本書は、序章、4部全13章、終章、あとがき、などからなる。序章「三 本書の視角と構成」で、まず「日本統治時代の台湾を、日本の領有以前も含む四つの時代に分ける」と述べ、4つの時代、つまり各部ごとに説明している。
第Ⅰ部「「台湾統治の開始-一九世紀後半」は、「台湾の割譲を規定した日清講和条約(下関条約)の台湾関連条項を糸口に、台湾統治の前史を扱う。当該期は中国を中心とする東アジアの国際秩序に対して日本が挑戦していく時代であり、そのなかで日本と台湾の関係が徐々に形成され、最終的に日清戦争の結果として結ばれた日清講和条約の第二条において台湾割譲が取り決められたのであった(第1章[台湾領有の系譜-日清講和条約第二条])。そして、日清講和条約第五条で取り決められた台湾住民の国籍選択権の処理によって被統治主体が決定されることで、日本による台湾統治が本格的に開始するのである(第2章[統治者の交代、被治者の選別-日清講和条約第五条])」。
「第Ⅱ~Ⅳ部では、それぞれの時代に何が課題として意識されたのか、それらの課題にどのような対応がなされたのか、その結果何が解決され、どのような問題や摩擦が新たに引き起こされたのかという一連の歴史過程を跡づけていく。そして、それぞれの時代を、①台湾を取り巻く内外の環境の変化、②政府や総督府による統治政策や開発政策、③企業や農民など被治者の活動、という三層について、各層内および各層間の関係の諸相を意識しながら説明していく」。

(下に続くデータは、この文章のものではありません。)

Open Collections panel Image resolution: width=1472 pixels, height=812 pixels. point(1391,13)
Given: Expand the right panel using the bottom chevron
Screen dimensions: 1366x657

具体的に各部ごとに、つぎのように説明している。第Ⅱ部「「対日開発」の時代-一八九五~一九一〇年代前半」は、「一八九五年から一九一〇年代前半までを扱う。当該期間は、政治面では台湾統治の手法が模索される時代であり、台湾を日本とは異なる制度で統治する「特別統治主義」という手法が採られた(第3章[統治の開始-特別統治主義と対日開発])。経済面では、内地が抱える貿易赤字・財政難という二つの経済問題の緩和・解消を目的とする開発(対日開発)が進められた時代であり、内地と台湾の経済的関係を緊密化させるための制度やインフラの整備(第4章[帝国経済圏の形成])、内地の貿易赤字の主要因であった砂糖を輸入代替するための製糖業の保護育成(第5章[近代製糖業の移植])、歳入増大のための専売事業や鉄道事業などの官業(第6章[官業-専売と鉄道])が行われた」。

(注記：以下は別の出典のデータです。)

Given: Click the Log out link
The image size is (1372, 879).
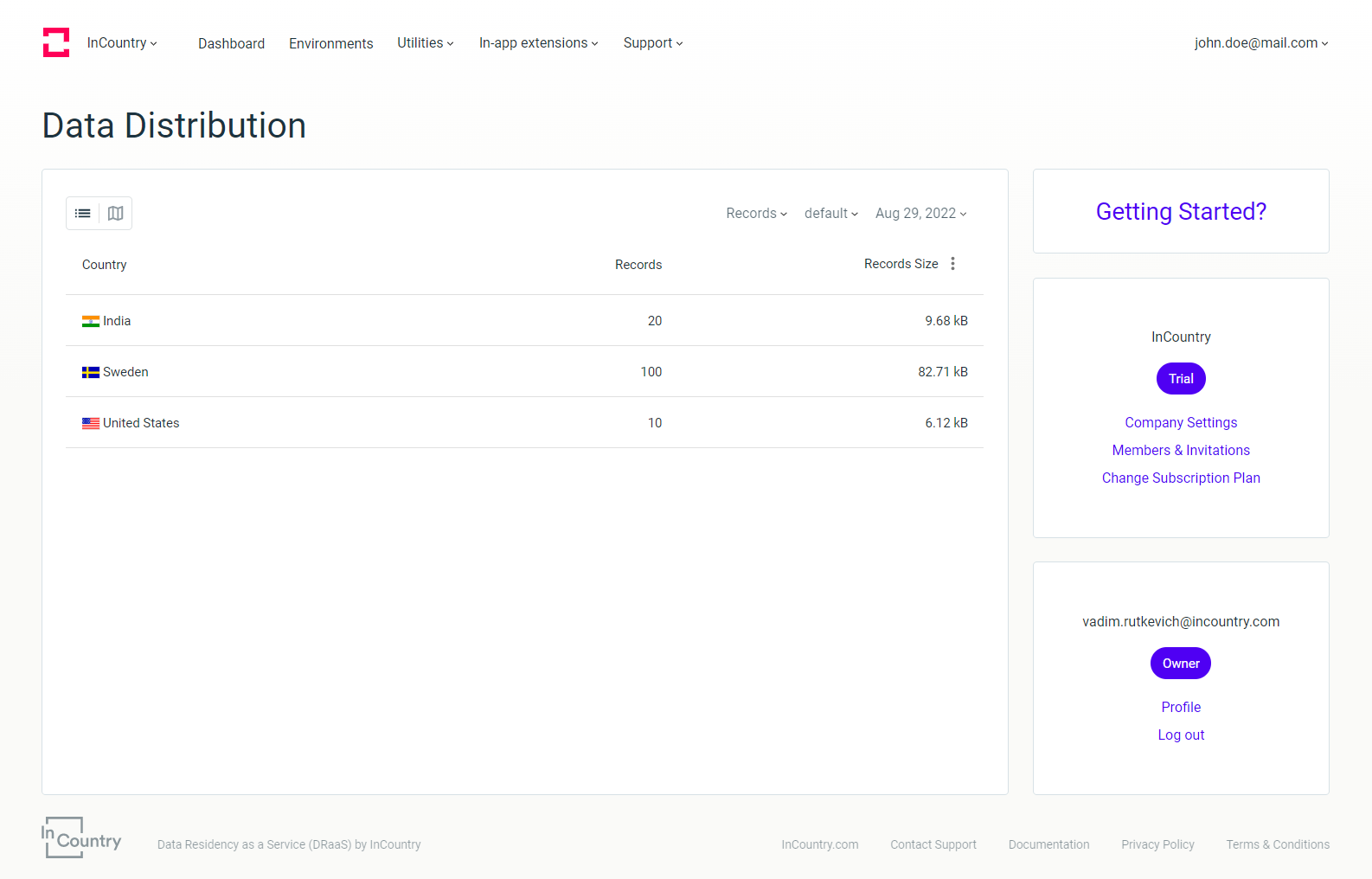Looking at the screenshot, I should 1181,735.
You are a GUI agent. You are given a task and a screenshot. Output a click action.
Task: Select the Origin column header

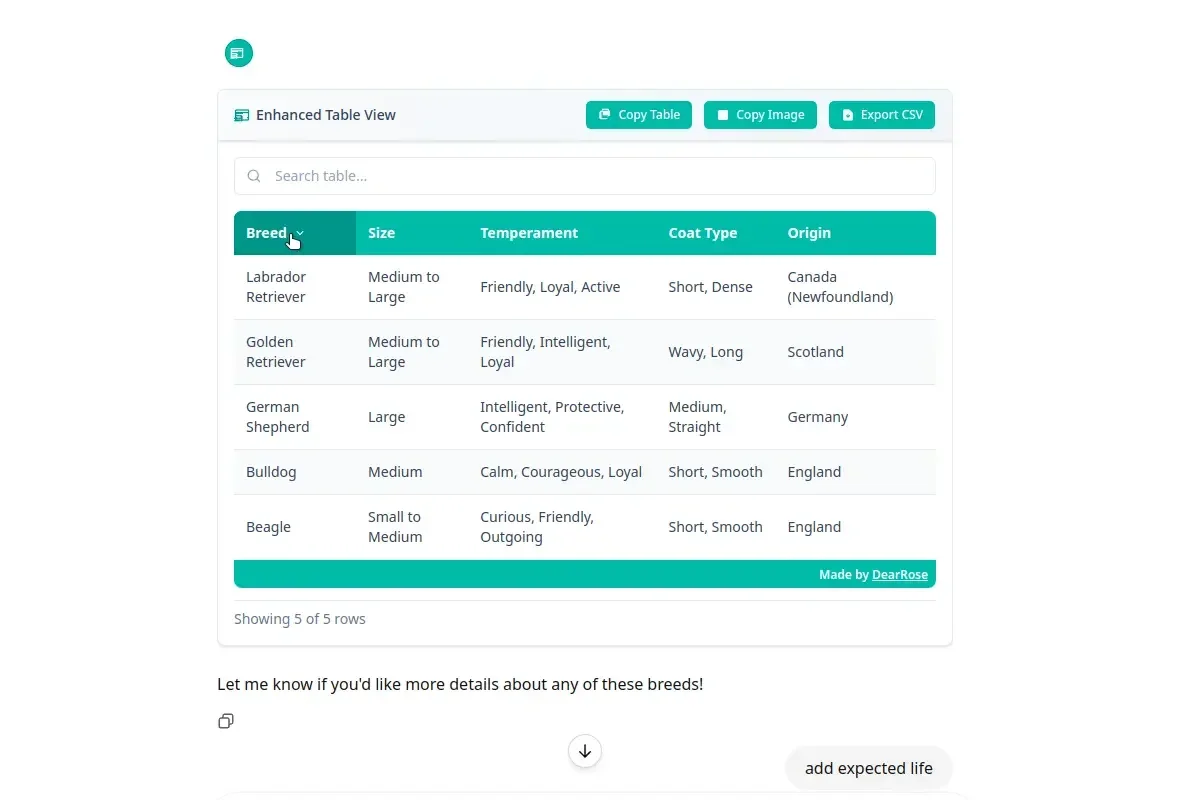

第Ⅲ部「「総合開発」の時代-一九一〇年代後半~一九三〇年代前半」は、「一九一〇年代後半から一九三〇年代前半までを扱う。当該期間は、政治面では国際協調あるいは民族自決の思想や、内地における政党政治の登場といった新たな動きが見られた時代であり、植民地統治の手法として「特別統治主義」に代わって日本・台湾間の制度の同一化を目指す「内地延長主義」が導入された(第7章[統治の再編-内地延長主義と総合開発])。経済面では、前時代の「対日開発」の一定の成功を受けつつ、そこから生まれた課題の克服を目指す開発(総合開発)が進められた時代であり、製糖業に偏重した農業を是正するための稲作の育成(第8章[農業の多角化-科学的農業の普及と負担])、農業偏重・対日関係偏重を是正するための南進工業化政策(第9章[工業化の進展-政策的工業化と自生的工業化])、総督府主導の開発を是正するために[民意]を考慮した地方開発(第11章[地方開発-植民地における「民意」])が行われ、そのなかで対外関係も大きく変容した(第10章[アジアのなかの台湾])。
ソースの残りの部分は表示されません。